## [TASKS TO PERFORM]
#1 Translate this sentence from the American Gods review below into Spanish: "The old magic has less sway in the New World."
#2 Extend the American Gods review below, picking up after its last paragraph.

## [READING TEXT]
========================================================================

Keep your eye on the coin. Do you see it between my thumb and forefinger, cold and silver? Just an ordinary coin; a small promise of value; a piece of faith in my hand. Now, watch. I rub the coin between the thumb and fingers of my other hand. Do you see it? There, there, where? A little piece of wonder, the coin has gone. Poof! Into thin air.
Wait, what’s that? There? Don’t be self-conscious. It’s only a coin behind your ear, and there it is, as if by magic, the light reflecting hazily from its dull silver sides.
I read American Gods, the story of Shadow and scheming Wednesday, and it made me want to learn coin tricks. My daughter, now seven, still asks me when I will teach her how to do magic, and if nothing else it is worth reading just for that. But if you need more than magic and wonder in your life, as if there is anything else, silly grown-ups, then there is plenty of meaty story in American Gods for you.
The novel won both the big science fiction awards: the Nebula and the Hugo. Although, it is more fantasy, if you really need to put a genre on it, or perhaps magical realism, if you are one of those people who takes themselves far too seriously, and only thinks literary fiction is ‘real’ fiction (and consequently sees nothing ironic nor oxymoronic in those last two words). The novel has been converted into a televisual extravaganza due for release at the end of April, 2017. And now Folio have published this beautiful illustrated version of the text, with pictures from Dave McKean.
Folio make beautiful books for the bibliophile within. This edition is no different, complete with hard box-cover. Dave McKean’s illustrations have an appropriate mix of surrealism, a nod to Gaiman’s graphic novel heritage, and at times Renaissance style imagery. On this latter point the art is reminiscent of Dali’s ‘Christ of Saint John of the Cross’, which whether you are religious or not, is a very moving picture, worth a pilgrimage to the Kelvingrove Art Museum in Glasgow. Interestingly, the man from Nazareth doesn’t make an appearance in American Gods. Neil Gaiman addresses this in the postscript to the audiobook version and includes a chapter he cut which featured Jesus. Although it is curious considering America’s deeply Christian leanings, it doesn’t feel at odds with the narrative being told. The Folio edition is the author’s preferred text, though not the one that won the awards. Kind of a Blade Runner director’s cut.
What is all the fuss about?
American Gods is a meditation on myths and religion and what happens to them when the people who hold them take them to a new country. Gaiman has spoken about his interest in myths and fairy-tales and about how something peculiar appears to happen to them when they cross the Atlantic from the old countries: the magic disappears. The old magic has less sway in the New World. For example, the Jack stories, full of giants, magic beans and their world crossing stalks are still found in the folklore of America. Jack is still the hero but the magic has gone. There might still be a king but he is just as likely to be the local big man, rather than anything regal (which has its own particular symbolic glamour, does it not?).

========================================================================

## [RECORDS]
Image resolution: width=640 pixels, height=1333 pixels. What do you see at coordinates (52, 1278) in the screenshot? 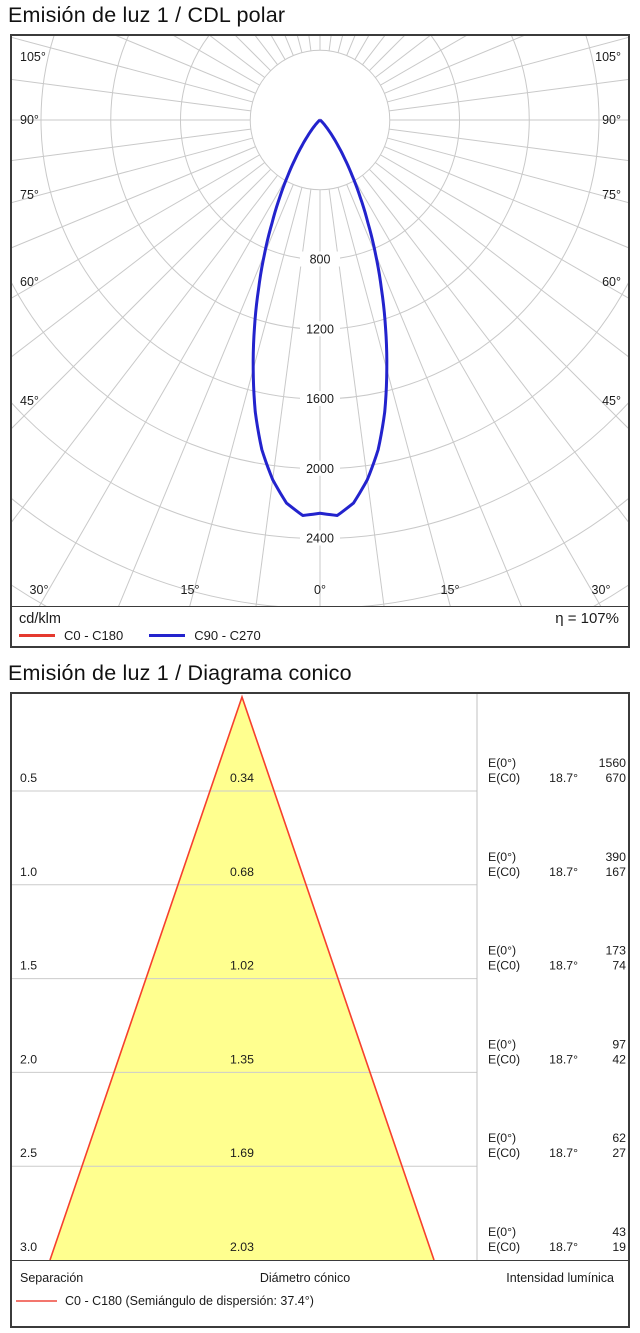
I see `separation-column-label: Separación` at bounding box center [52, 1278].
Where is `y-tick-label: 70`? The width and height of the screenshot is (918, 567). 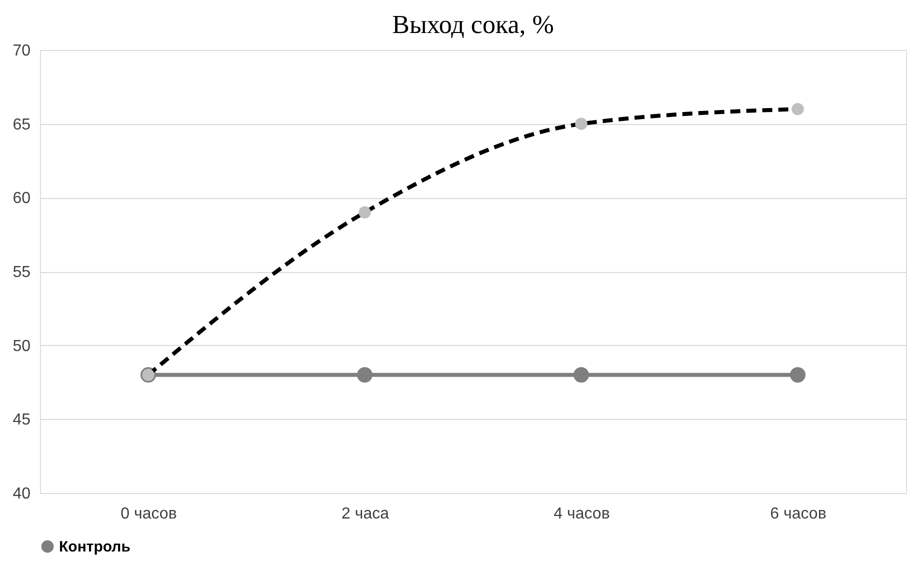
y-tick-label: 70 is located at coordinates (22, 51).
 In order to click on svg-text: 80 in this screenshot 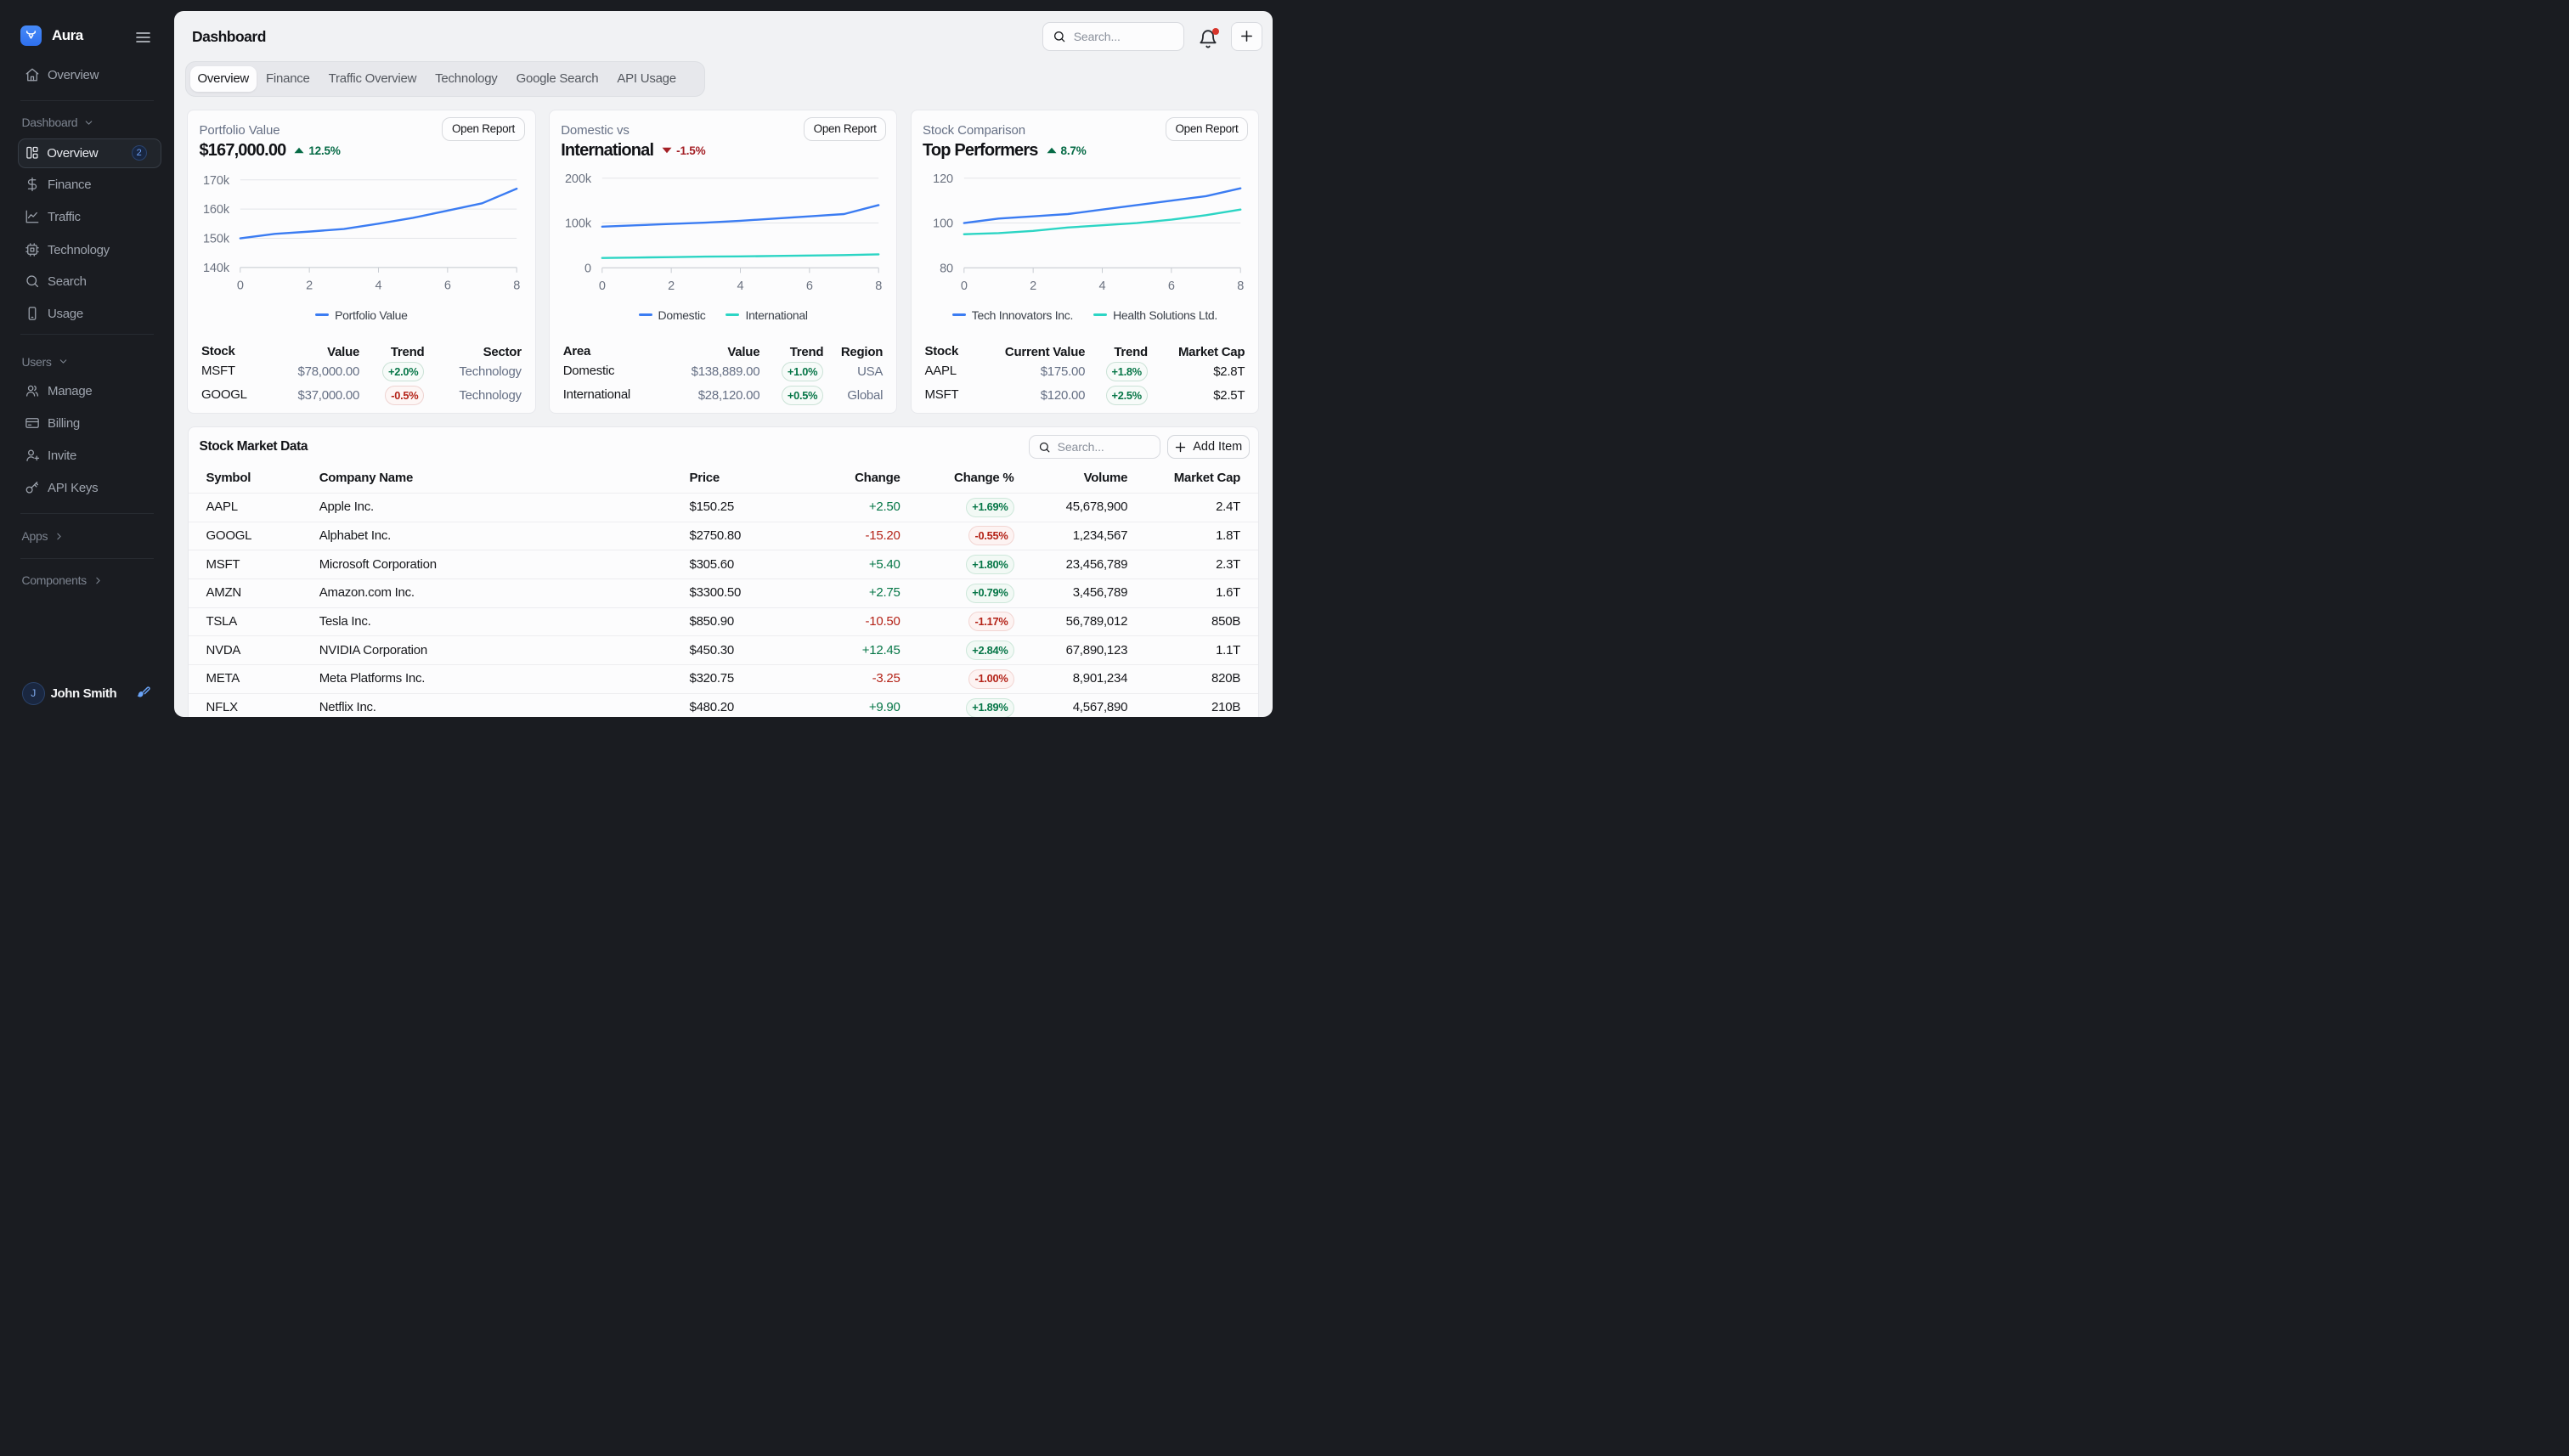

========================================================================

## [TASK ANSWERS]
#1 La antigua magia tiene menos influencia en el Nuevo Mundo.

#2
American Gods is also Mr Gaiman’s reflection on moving to America and getting to know it. But it is not the story of the big cities and landscapes of the movies and TV, New York or the Rockies, LA or the Prairies. In this, the novel follows a similar motif of much of Neil Gaiman’s work, of which I have written of in previous reviews. It is about the bits in between, those places in the corner of your eye. Perhaps, taking these things together, liminality (if you’ll forgive the pompous word) and belief, or rather the relationship between people, the places they live and the beliefs they hold about them, forms a treatise of magic in Neil Gaiman’s literary world. This is similar to Stephen King’s IT or Needful Things. In American Gods, the Gods draw their power from belief. If belief in them wanes, then so do their powers, and when new beliefs arise, in money, or technology, then new gods are born also.
I don’t want to say anything more about the story other than it is a deeply engrossing romp, with a fully immersive imaginative world, populated with complex and wonderfully drawn characters. Other than that, remember only this, dear reader. When you read American Gods, and you really should if you haven’t, remember to keep your eye on the coin. You see it here? Yes, just here between my thumb and forefinger. Now look, look, there, there, where? And poof, it has gone. Was it just a slight of hand or real magic? And are they any different if you feel the wonder?
A Note from Executive Director of STORGY Magazine and Head of Fiction – Ross Jeffery
Neil Gaiman’s ‘American Gods’ from Folio Society might just be the most beautiful book ever created – a thing of pure beauty formed by the God’s themselves.
The book comes with a hard slip case that is covered with images of Gods and mythology which are beautiful and simplistic in design. The true exquisiteness of the book occurs when you remove it from the slip case. The fabric of the hardback edition is overlaid with simpler gold images which appear to besilhouetted version of the images that grace the slip case.
Dave McKean illustrates author Neil Gaiman’s preferred text, a director’s cut if you were, which we are lead to believe adds to the brilliance of the original and with the illustrations from McKean causes us to fall even more in love with this piece of literary majesty. Let’s not forget the fabulous work these two have done previously with originally meeting and working on the graphic novel ‘Sandman’ – they have been somewhat inseparable with McKean brining the artistry to Gaiman’s masterpieces time and time again.
The pictures themselves are a wonder to behold – with such beauty you’d expect this book to be behind glass in a museum. McKean’s techniques caused me to think of the brilliance of Gustav Klimt and his gorgeous emotive work; The Kiss, The Tree Of Life, The Three Ages of Women and Death and Life. With single and double page illustrations to gorge yourself on the larger pieces are extremely poignant and decadent;you can literally feel the awe they conjure dripping from the pages that struggle to contain their majesty.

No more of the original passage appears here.